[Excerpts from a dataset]
====
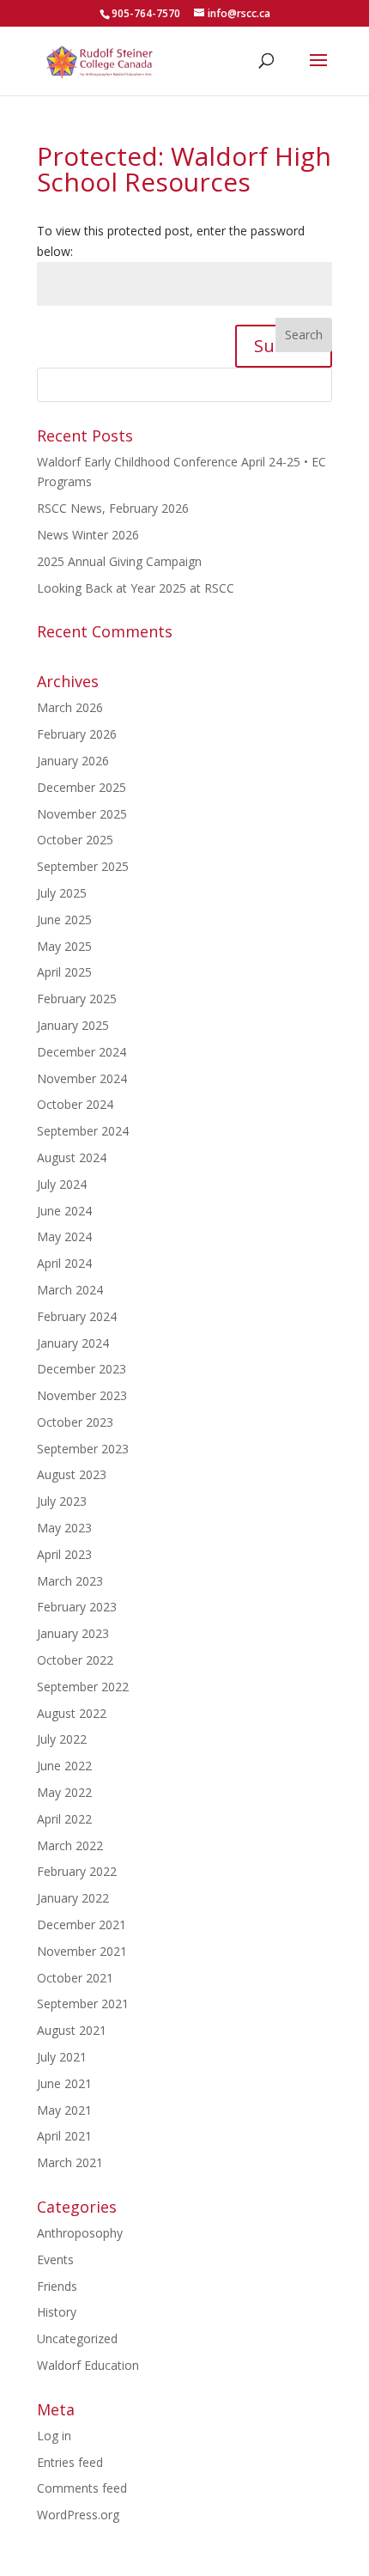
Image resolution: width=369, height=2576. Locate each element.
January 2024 (73, 1343)
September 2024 (83, 1131)
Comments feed (82, 2488)
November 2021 (82, 1951)
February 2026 (77, 734)
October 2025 (75, 839)
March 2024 (70, 1290)
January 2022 (73, 1898)
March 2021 (70, 2162)
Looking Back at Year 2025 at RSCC (135, 588)
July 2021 (62, 2057)
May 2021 (64, 2110)
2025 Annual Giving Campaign (119, 561)
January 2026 (73, 760)
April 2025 (64, 972)
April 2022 (64, 1819)
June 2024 (64, 1211)
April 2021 (64, 2136)
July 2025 (62, 893)
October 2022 (75, 1660)
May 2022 (64, 1792)
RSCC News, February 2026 (113, 508)
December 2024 (81, 1052)
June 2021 (64, 2083)
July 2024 (62, 1184)
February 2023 (77, 1607)
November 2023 (82, 1395)
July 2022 (62, 1739)
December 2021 (81, 1924)
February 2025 (77, 998)
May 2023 (64, 1527)
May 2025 (64, 946)
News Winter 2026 (88, 535)
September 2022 (83, 1686)
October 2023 (75, 1422)
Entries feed (70, 2462)
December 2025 (81, 787)
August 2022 (71, 1713)
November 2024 (82, 1078)
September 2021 (83, 2003)
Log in (54, 2435)
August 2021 (71, 2030)
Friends (57, 2286)
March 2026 (70, 707)
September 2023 (83, 1448)
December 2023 (81, 1369)
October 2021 (75, 1978)
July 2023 (62, 1501)
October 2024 (75, 1104)
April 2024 (64, 1263)
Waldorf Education (88, 2365)
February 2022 (77, 1871)
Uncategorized (77, 2338)
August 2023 (71, 1474)
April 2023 (64, 1554)
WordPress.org (78, 2514)
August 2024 (71, 1157)
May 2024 (64, 1236)
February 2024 (77, 1316)
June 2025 (64, 919)
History (56, 2312)
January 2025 (73, 1025)
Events (55, 2259)
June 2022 (64, 1765)
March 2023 (70, 1581)
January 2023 (73, 1633)
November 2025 (82, 814)
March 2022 (70, 1845)
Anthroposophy (80, 2233)
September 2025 (83, 866)
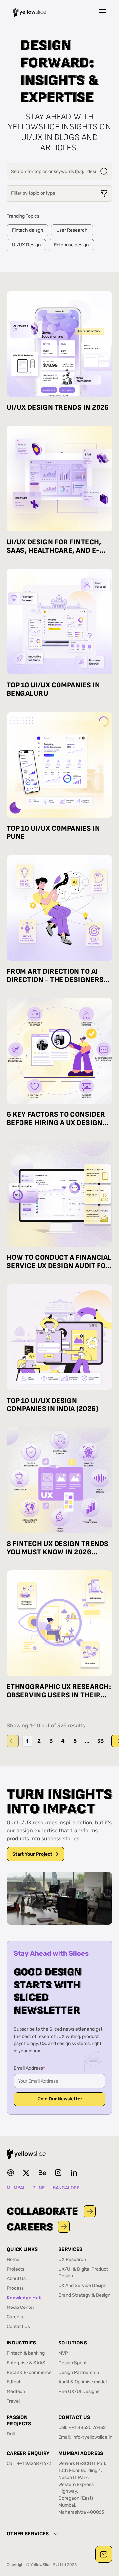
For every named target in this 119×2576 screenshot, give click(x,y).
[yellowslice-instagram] (58, 2173)
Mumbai (15, 2188)
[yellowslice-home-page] (30, 12)
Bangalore (66, 2188)
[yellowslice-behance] (42, 2173)
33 (100, 1741)
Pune (38, 2188)
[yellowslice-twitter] (26, 2173)
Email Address (29, 2068)
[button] (102, 12)
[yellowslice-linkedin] (74, 2173)
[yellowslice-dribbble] (11, 2173)
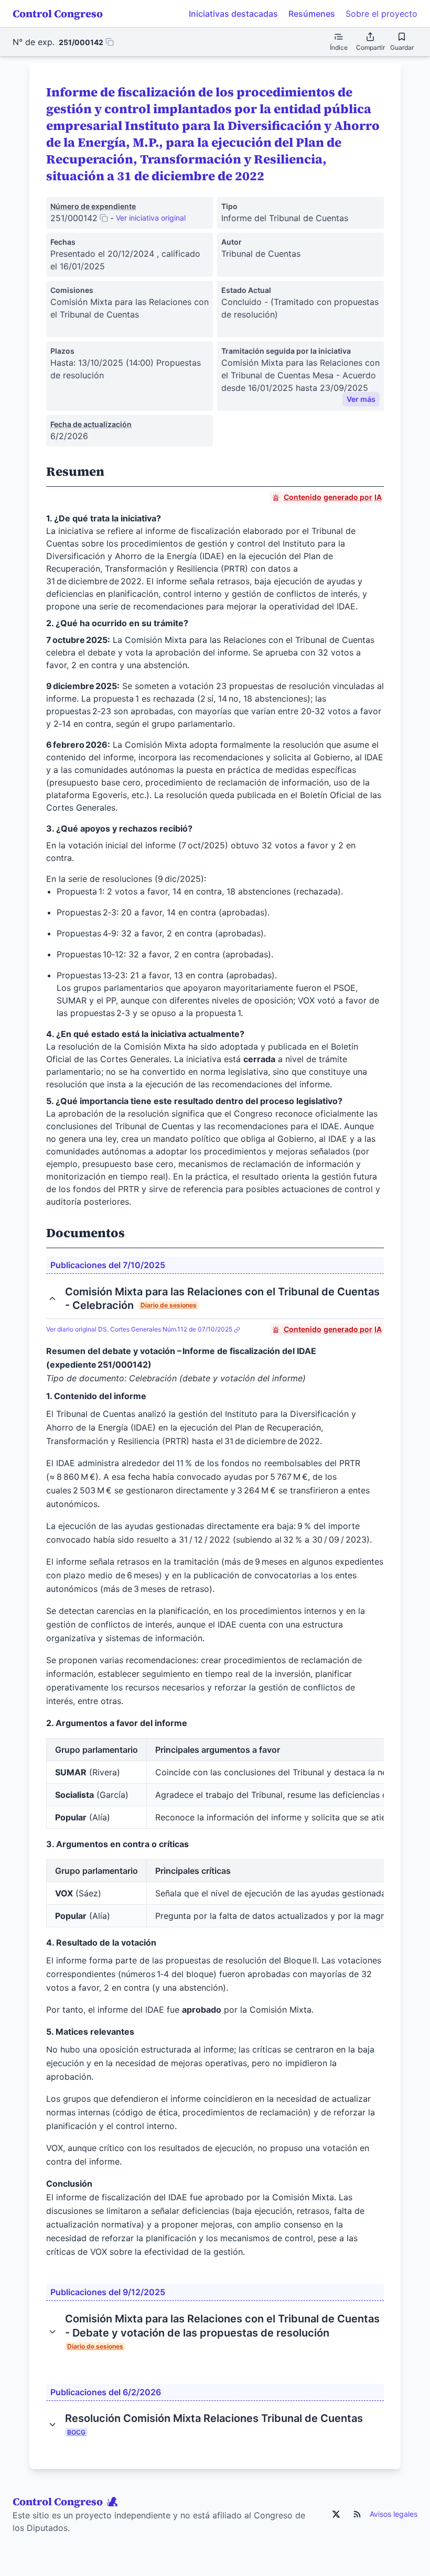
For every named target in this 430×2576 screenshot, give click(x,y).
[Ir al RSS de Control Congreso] (357, 2514)
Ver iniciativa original (151, 217)
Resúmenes (311, 13)
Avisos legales (393, 2513)
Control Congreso (58, 13)
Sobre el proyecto (381, 13)
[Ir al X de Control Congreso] (336, 2514)
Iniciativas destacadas (233, 13)
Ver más (361, 399)
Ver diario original (139, 1329)
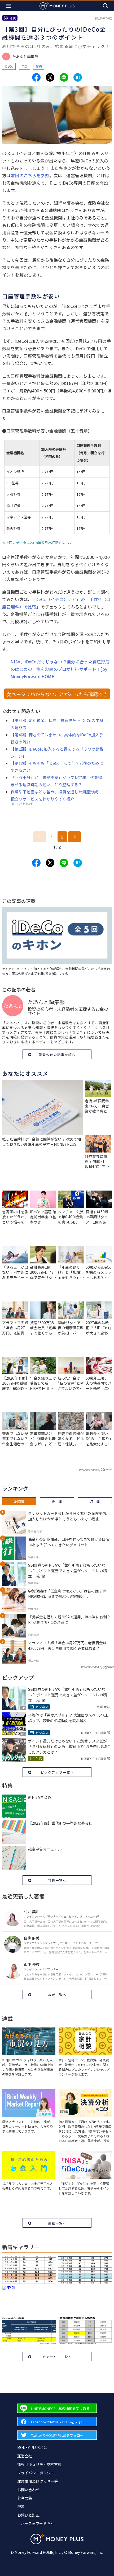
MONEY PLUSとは (32, 2447)
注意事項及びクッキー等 (37, 2481)
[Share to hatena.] (77, 77)
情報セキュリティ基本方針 (39, 2464)
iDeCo (9, 66)
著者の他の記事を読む (57, 1054)
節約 (39, 66)
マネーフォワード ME (35, 2523)
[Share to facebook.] (36, 77)
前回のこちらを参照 (30, 175)
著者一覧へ (57, 1994)
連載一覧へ (57, 2223)
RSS (20, 2506)
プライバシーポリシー (35, 2472)
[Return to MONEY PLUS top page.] (57, 6)
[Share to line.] (64, 77)
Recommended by (89, 1470)
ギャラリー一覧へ (57, 2356)
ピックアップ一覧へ (57, 1772)
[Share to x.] (50, 77)
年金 (24, 66)
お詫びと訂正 (28, 2515)
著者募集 (24, 2498)
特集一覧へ (57, 1880)
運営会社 (24, 2455)
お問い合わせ (28, 2489)
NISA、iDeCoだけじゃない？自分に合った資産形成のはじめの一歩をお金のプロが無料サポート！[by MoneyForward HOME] (60, 669)
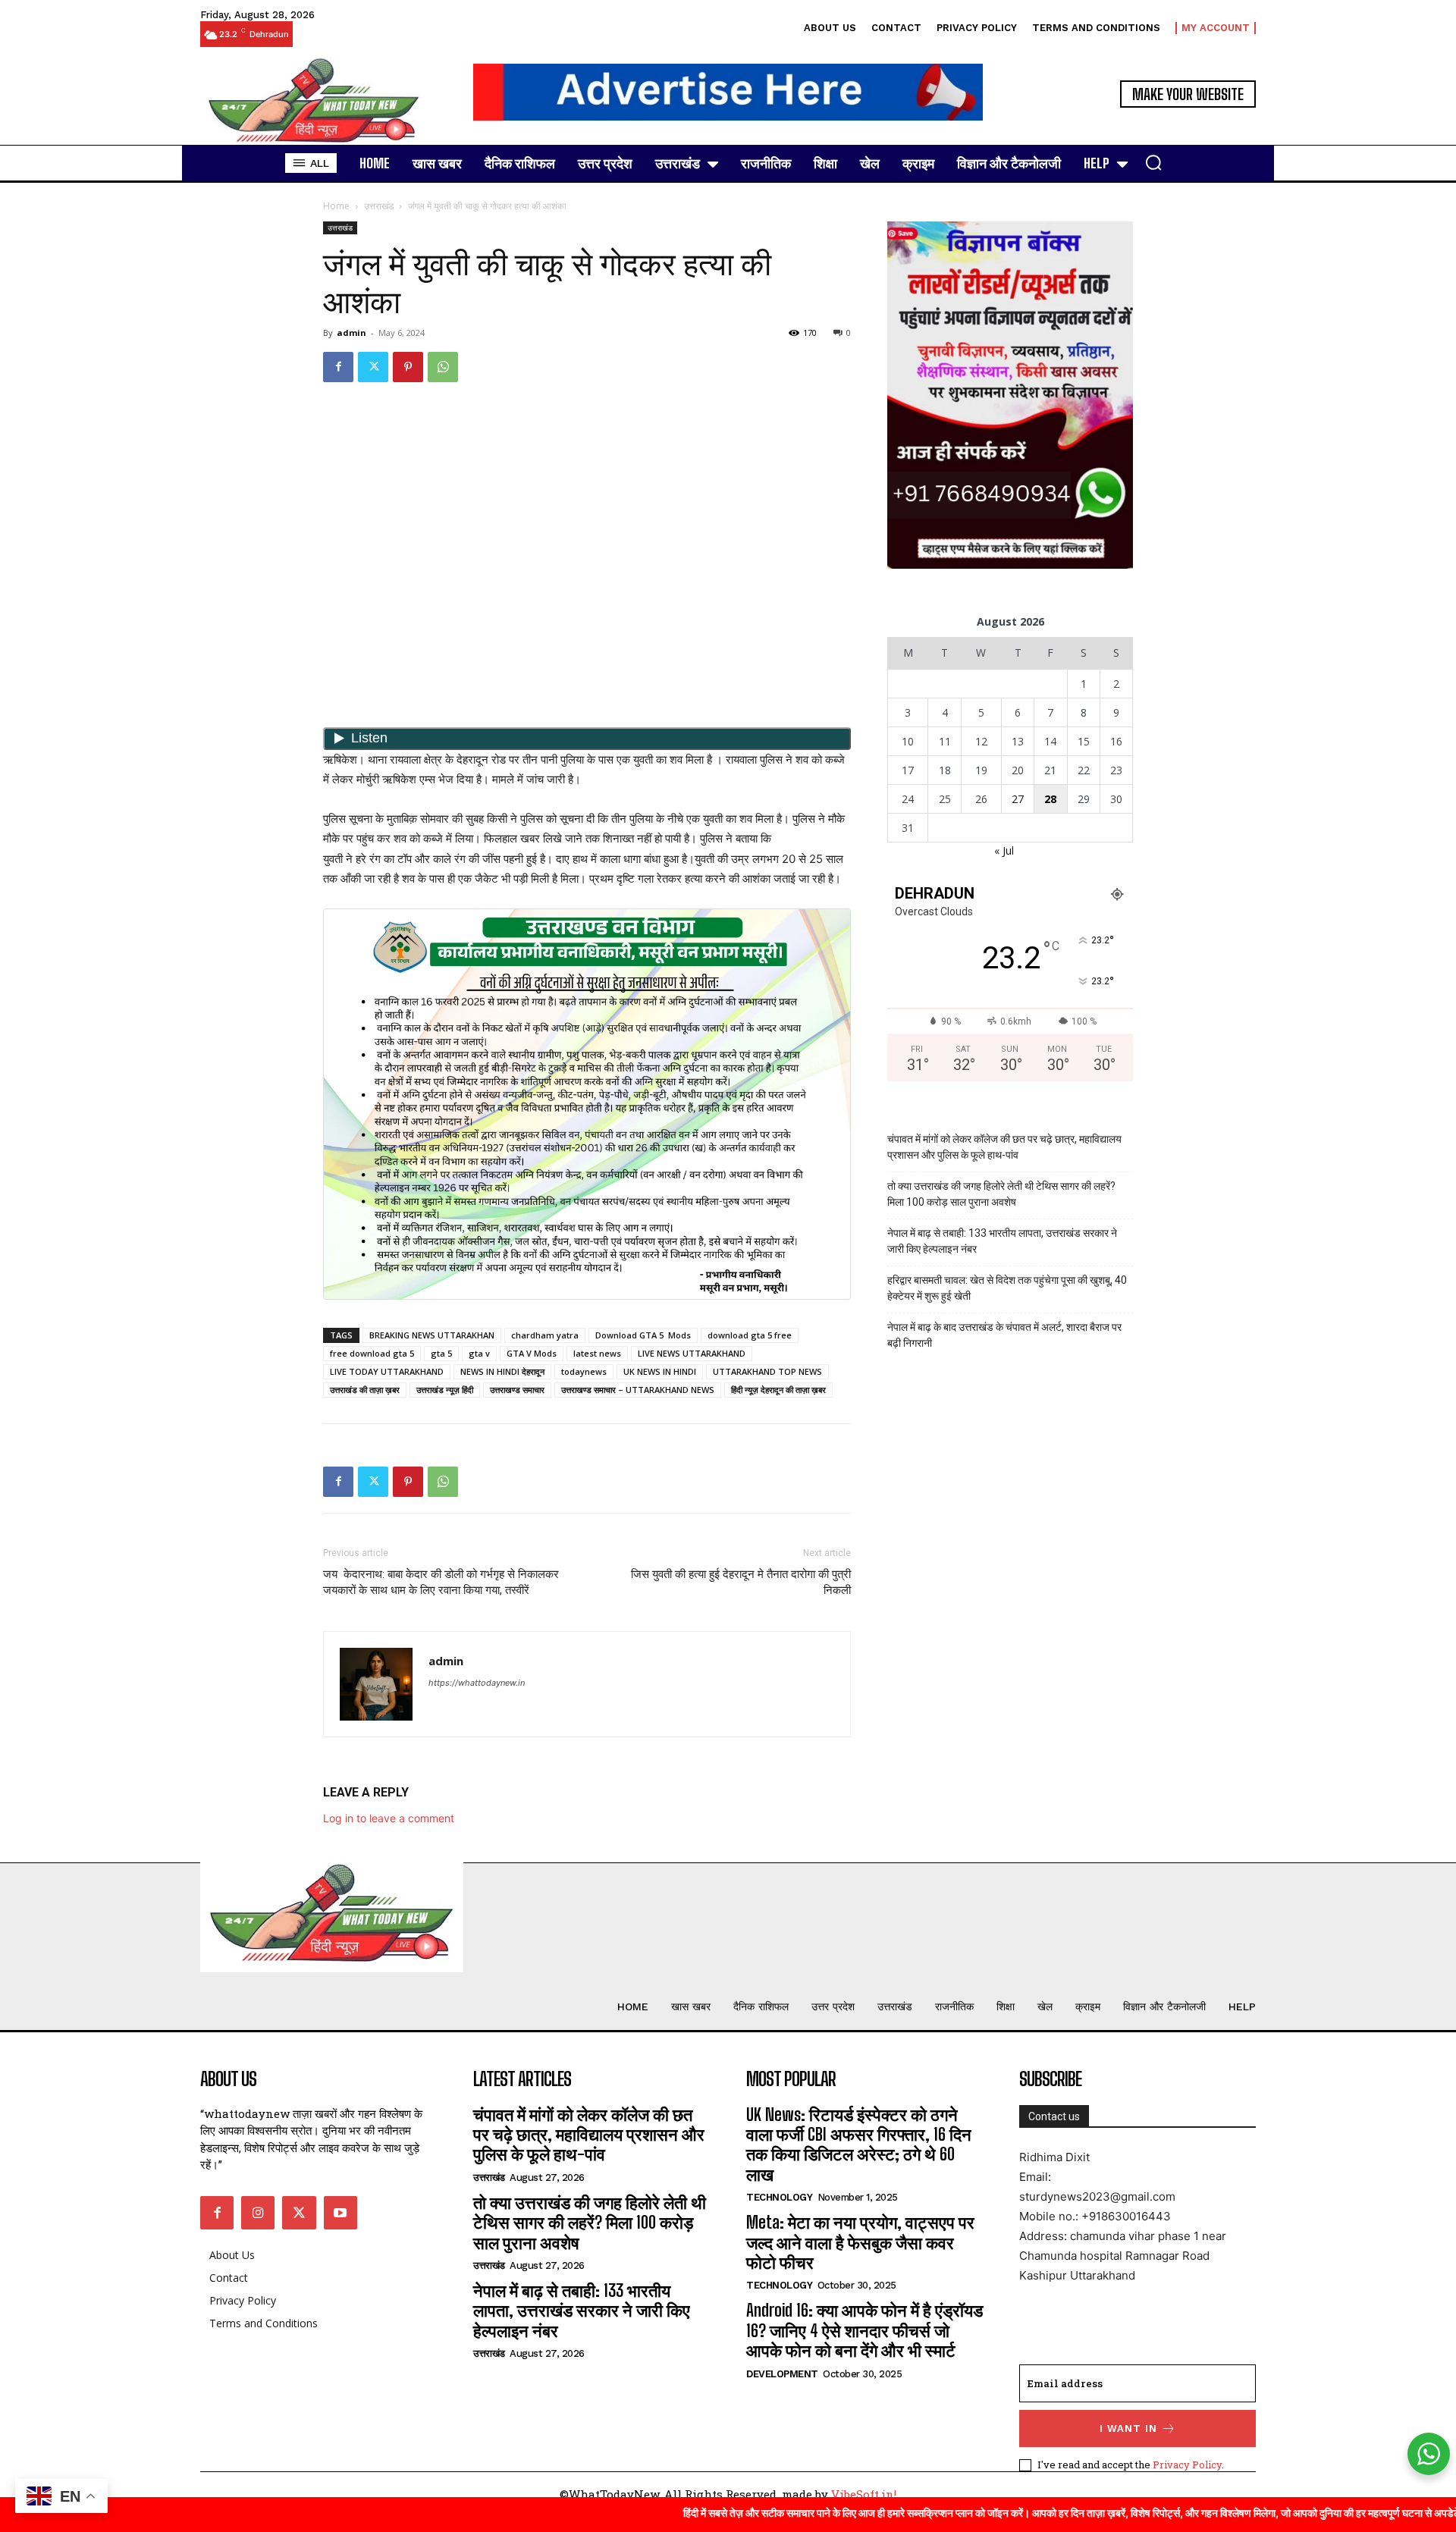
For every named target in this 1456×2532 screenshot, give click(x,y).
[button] (1153, 162)
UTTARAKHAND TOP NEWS (767, 1371)
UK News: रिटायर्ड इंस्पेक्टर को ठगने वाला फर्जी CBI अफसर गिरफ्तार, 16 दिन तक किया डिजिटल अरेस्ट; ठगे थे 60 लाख (858, 2144)
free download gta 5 (372, 1353)
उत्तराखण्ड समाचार (517, 1389)
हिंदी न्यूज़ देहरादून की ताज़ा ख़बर (778, 1389)
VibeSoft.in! (863, 2494)
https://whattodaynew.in (476, 1682)
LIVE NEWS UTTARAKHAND (691, 1353)
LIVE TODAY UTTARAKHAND (387, 1371)
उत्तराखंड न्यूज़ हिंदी (444, 1389)
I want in (1128, 2428)
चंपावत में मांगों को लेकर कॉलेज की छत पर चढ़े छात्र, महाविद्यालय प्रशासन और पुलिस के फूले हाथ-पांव (1004, 1147)
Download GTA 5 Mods (643, 1335)
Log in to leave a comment (388, 1818)
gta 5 (441, 1353)
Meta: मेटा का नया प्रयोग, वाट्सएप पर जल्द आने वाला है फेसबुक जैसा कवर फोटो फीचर (860, 2242)
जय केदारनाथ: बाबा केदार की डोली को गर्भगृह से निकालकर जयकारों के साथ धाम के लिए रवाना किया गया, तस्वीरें (441, 1582)
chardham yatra (545, 1335)
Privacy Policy (1187, 2464)
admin (351, 332)
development (782, 2374)
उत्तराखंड (379, 205)
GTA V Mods (532, 1353)
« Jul (1004, 850)
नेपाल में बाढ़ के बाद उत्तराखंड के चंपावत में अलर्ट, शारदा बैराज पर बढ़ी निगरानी (1004, 1335)
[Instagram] (258, 2212)
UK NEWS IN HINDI (659, 1371)
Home (336, 205)
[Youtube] (340, 2212)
====
_Task to complete_
With the pictures removed from your copy, retype the lines above from the one that contains "Avisos legales (393, 2513)" through the one that contains "chardham yatra (545, 1335)", exactly.

_Completed exercise_
Avisos legales (393, 2513)
Control Congreso (58, 13)
Sobre el proyecto (381, 13)
[Ir al X de Control Congreso] (336, 2514)
Iniciativas destacadas (233, 13)
Ver más (361, 399)
Ver diario original (139, 1329)
MONEY PLUSとは (32, 2447)
注意事項及びクッキー等 (37, 2481)
[Share to hatena.] (77, 77)
情報セキュリティ基本方針 (39, 2464)
iDeCo (9, 66)
著者の他の記事を読む (57, 1054)
節約 (39, 66)
マネーフォワード ME (35, 2523)
[Share to facebook.] (36, 77)
前回のこちらを参照 (30, 175)
著者一覧へ (57, 1994)
連載一覧へ (57, 2223)
RSS (20, 2506)
プライバシーポリシー (35, 2472)
[Return to MONEY PLUS top page.] (57, 6)
[Share to line.] (64, 77)
Recommended by (89, 1470)
ギャラリー一覧へ (57, 2356)
ピックアップ一覧へ (57, 1772)
[Share to x.] (50, 77)
年金 (24, 66)
お詫びと訂正 (28, 2515)
著者募集 (24, 2498)
特集一覧へ (57, 1880)
運営会社 (24, 2455)
お問い合わせ (28, 2489)
NISA、iDeCoだけじゃない？自分に合った資産形成のはじめの一歩をお金のプロが無料サポート！[by MoneyForward HOME] (60, 669)
For every named target in this 1456×2532 screenshot, give click(x,y).
[button] (1153, 162)
UTTARAKHAND TOP NEWS (767, 1371)
UK News: रिटायर्ड इंस्पेक्टर को ठगने वाला फर्जी CBI अफसर गिरफ्तार, 16 दिन तक किया डिजिटल अरेस्ट; ठगे थे 60 लाख (858, 2144)
free download gta 5 (372, 1353)
उत्तराखण्ड समाचार (517, 1389)
हिंदी न्यूज़ देहरादून की ताज़ा ख़बर (778, 1389)
VibeSoft.in! (863, 2494)
https://whattodaynew.in (476, 1682)
LIVE NEWS UTTARAKHAND (691, 1353)
LIVE TODAY UTTARAKHAND (387, 1371)
उत्तराखंड न्यूज़ हिंदी (444, 1389)
I want in (1128, 2428)
चंपावत में मांगों को लेकर कॉलेज की छत पर चढ़े छात्र, महाविद्यालय प्रशासन और पुलिस के फूले हाथ-पांव (1004, 1147)
Download GTA 5 Mods (643, 1335)
Log in to leave a comment (388, 1818)
gta 5 (441, 1353)
Meta: मेटा का नया प्रयोग, वाट्सएप पर जल्द आने वाला है फेसबुक जैसा कवर फोटो फीचर (860, 2242)
जय केदारनाथ: बाबा केदार की डोली को गर्भगृह से निकालकर जयकारों के साथ धाम के लिए रवाना किया गया, तस्वीरें (441, 1582)
chardham yatra (545, 1335)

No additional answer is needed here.